━━━ DATA FOR REVIEW ━━━

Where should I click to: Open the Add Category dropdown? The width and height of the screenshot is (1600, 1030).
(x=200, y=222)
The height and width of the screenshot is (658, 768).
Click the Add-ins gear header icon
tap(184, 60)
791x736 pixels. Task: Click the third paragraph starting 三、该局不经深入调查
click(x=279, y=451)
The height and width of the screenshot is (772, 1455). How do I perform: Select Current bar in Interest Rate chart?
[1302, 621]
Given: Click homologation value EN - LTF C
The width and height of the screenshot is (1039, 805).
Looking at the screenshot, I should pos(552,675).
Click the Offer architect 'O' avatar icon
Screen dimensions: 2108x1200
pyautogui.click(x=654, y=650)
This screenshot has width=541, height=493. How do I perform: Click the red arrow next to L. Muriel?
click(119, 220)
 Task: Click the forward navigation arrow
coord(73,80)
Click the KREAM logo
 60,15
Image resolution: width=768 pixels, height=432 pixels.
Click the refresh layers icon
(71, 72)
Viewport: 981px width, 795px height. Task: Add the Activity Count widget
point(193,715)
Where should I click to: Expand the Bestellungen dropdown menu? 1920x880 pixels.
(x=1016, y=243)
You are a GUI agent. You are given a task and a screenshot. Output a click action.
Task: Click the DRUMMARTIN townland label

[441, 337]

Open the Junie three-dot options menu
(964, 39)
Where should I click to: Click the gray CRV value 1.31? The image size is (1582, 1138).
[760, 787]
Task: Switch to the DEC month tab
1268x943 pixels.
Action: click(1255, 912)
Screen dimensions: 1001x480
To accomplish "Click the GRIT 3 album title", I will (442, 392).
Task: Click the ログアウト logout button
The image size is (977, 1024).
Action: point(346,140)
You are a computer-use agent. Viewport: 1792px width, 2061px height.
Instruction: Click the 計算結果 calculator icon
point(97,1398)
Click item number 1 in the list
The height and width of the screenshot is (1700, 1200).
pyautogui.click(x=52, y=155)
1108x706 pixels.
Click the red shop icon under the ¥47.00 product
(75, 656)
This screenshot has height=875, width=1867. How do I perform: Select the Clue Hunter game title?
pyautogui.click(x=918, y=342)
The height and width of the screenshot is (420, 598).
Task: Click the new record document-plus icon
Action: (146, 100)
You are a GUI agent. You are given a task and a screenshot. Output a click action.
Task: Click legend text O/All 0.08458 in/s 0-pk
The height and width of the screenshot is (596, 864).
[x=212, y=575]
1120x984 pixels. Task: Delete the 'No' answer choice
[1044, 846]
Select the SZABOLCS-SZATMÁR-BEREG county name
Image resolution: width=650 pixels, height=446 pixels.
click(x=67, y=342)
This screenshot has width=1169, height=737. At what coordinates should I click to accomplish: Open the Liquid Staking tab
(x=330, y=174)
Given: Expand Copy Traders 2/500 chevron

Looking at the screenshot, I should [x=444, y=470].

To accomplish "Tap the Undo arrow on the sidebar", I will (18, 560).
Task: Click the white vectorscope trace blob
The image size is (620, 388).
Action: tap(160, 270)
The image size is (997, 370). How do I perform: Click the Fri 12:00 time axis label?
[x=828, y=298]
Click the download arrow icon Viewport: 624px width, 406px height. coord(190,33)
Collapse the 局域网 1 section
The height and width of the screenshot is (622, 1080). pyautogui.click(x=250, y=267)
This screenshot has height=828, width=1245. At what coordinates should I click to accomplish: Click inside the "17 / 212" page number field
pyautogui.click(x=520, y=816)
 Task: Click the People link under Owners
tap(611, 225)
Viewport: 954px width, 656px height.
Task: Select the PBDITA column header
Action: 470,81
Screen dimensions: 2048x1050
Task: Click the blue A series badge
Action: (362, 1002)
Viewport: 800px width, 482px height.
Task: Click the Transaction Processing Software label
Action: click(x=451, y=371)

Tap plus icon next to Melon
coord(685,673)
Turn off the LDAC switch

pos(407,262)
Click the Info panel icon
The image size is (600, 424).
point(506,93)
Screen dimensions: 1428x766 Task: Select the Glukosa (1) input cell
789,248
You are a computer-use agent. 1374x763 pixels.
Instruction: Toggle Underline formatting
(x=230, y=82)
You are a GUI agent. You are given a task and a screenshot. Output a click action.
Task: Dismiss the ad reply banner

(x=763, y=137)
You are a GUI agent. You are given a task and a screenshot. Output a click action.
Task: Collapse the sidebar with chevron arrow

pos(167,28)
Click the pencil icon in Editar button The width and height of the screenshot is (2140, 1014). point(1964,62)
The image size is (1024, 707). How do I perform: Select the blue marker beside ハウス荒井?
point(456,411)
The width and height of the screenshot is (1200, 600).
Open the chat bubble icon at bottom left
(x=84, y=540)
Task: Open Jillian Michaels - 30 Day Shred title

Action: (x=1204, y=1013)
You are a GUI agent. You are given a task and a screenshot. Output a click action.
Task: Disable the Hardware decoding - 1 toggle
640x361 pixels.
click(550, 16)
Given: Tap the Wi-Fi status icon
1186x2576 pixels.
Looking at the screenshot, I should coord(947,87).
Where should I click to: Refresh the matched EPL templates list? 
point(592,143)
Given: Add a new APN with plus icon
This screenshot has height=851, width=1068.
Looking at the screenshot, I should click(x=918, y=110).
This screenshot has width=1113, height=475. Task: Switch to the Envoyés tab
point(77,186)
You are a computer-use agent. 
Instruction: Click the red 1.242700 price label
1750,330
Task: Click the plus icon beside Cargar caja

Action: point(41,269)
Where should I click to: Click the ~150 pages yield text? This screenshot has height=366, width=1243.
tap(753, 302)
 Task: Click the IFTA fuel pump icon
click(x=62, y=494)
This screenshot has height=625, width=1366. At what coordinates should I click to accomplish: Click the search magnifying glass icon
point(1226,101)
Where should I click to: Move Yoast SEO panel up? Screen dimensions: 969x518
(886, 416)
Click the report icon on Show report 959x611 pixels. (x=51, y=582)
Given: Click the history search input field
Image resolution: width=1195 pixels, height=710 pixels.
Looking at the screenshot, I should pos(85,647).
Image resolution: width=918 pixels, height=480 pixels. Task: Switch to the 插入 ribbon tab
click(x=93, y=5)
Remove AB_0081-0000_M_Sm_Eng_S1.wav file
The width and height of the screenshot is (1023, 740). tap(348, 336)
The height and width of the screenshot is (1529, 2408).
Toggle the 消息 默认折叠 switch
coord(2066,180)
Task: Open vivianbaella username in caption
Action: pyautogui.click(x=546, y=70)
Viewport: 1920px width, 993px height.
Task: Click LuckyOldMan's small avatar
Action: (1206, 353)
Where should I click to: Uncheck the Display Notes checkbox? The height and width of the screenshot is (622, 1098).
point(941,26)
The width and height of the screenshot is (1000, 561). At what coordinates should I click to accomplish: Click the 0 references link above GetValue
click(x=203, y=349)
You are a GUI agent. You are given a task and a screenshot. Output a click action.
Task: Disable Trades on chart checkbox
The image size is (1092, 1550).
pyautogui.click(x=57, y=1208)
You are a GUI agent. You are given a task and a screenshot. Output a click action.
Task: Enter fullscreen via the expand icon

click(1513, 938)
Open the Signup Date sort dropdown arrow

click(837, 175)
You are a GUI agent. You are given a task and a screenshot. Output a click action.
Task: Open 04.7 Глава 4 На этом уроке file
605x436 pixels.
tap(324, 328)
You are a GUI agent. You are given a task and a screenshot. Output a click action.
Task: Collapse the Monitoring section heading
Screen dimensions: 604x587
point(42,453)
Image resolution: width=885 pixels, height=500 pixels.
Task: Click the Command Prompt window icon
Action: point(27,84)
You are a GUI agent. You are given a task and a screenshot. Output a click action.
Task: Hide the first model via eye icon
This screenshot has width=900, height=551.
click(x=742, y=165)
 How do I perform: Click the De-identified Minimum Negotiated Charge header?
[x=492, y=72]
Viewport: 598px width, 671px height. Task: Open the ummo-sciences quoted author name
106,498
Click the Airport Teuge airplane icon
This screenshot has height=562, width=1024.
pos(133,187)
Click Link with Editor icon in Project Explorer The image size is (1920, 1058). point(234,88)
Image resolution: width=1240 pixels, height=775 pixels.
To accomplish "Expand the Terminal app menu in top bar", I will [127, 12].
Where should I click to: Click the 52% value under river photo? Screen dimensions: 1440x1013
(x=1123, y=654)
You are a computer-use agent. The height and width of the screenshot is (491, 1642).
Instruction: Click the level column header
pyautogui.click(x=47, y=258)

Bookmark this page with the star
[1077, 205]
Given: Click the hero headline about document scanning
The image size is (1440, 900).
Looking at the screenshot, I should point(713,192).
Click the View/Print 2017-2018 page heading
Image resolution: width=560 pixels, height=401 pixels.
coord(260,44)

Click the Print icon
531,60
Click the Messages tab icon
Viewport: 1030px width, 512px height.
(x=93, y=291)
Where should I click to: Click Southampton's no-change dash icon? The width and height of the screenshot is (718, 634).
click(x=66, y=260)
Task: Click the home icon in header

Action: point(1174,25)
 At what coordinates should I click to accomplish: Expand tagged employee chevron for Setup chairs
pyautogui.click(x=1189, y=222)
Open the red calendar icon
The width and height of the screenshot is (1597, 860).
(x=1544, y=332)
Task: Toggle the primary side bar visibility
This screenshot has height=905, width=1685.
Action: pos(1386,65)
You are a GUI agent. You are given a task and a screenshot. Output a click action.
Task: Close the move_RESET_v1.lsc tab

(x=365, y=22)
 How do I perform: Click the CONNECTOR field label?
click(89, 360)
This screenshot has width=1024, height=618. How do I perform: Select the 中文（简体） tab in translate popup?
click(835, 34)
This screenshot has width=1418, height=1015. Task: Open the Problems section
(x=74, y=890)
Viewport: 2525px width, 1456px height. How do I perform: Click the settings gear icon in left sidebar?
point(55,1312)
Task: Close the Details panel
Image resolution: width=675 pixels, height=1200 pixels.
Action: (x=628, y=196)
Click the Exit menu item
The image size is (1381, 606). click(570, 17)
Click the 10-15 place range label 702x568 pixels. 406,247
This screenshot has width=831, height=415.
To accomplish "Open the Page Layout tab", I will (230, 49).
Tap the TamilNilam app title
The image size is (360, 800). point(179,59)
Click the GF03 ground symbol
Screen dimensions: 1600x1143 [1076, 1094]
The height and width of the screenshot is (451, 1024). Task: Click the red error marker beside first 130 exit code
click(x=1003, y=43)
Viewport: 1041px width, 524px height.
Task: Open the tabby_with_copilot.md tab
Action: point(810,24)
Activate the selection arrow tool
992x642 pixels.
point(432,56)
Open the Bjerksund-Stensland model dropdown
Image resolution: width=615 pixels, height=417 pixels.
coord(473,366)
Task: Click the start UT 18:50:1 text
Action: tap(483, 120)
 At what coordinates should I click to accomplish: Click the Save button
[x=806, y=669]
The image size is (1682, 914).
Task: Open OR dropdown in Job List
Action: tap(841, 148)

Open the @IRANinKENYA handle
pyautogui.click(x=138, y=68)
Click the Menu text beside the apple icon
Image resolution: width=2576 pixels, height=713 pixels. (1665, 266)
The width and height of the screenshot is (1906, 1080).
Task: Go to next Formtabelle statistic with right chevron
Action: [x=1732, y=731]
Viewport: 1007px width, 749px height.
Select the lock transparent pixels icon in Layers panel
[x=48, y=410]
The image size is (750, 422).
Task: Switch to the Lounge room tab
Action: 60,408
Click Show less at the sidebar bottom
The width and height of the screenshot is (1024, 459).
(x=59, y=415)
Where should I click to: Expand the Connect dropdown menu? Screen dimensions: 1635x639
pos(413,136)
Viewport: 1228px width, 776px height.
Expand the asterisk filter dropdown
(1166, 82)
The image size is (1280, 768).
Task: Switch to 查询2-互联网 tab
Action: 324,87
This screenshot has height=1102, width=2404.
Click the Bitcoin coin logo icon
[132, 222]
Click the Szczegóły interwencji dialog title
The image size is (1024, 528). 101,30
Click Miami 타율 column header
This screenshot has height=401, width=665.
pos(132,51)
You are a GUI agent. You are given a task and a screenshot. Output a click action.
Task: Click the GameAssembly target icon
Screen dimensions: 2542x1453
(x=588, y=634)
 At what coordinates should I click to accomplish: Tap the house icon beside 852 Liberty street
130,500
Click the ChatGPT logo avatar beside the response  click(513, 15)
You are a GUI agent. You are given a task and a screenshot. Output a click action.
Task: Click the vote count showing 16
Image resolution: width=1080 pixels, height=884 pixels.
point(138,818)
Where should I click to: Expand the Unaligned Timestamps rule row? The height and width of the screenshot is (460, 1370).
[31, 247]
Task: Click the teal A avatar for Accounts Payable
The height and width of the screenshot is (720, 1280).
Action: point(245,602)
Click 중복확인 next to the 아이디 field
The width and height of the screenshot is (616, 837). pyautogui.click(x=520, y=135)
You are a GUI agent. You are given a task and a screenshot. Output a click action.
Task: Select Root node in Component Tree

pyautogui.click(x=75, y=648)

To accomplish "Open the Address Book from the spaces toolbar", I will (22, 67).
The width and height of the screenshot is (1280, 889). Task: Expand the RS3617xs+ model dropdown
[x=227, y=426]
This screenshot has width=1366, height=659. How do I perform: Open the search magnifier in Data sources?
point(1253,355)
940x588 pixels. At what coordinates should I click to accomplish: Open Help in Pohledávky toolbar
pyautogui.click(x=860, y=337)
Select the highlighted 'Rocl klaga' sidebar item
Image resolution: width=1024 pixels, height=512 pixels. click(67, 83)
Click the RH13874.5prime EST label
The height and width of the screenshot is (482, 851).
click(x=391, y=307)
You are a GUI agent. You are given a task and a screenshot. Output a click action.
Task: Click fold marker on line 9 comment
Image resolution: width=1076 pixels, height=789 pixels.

━━━

WHAT IS NEEDED:
Copy every line from the material in which the word "Disable" can be found.

RESPONSE AREA:
Task: Disable the Hardware decoding - 1 toggle
Task: Disable Trades on chart checkbox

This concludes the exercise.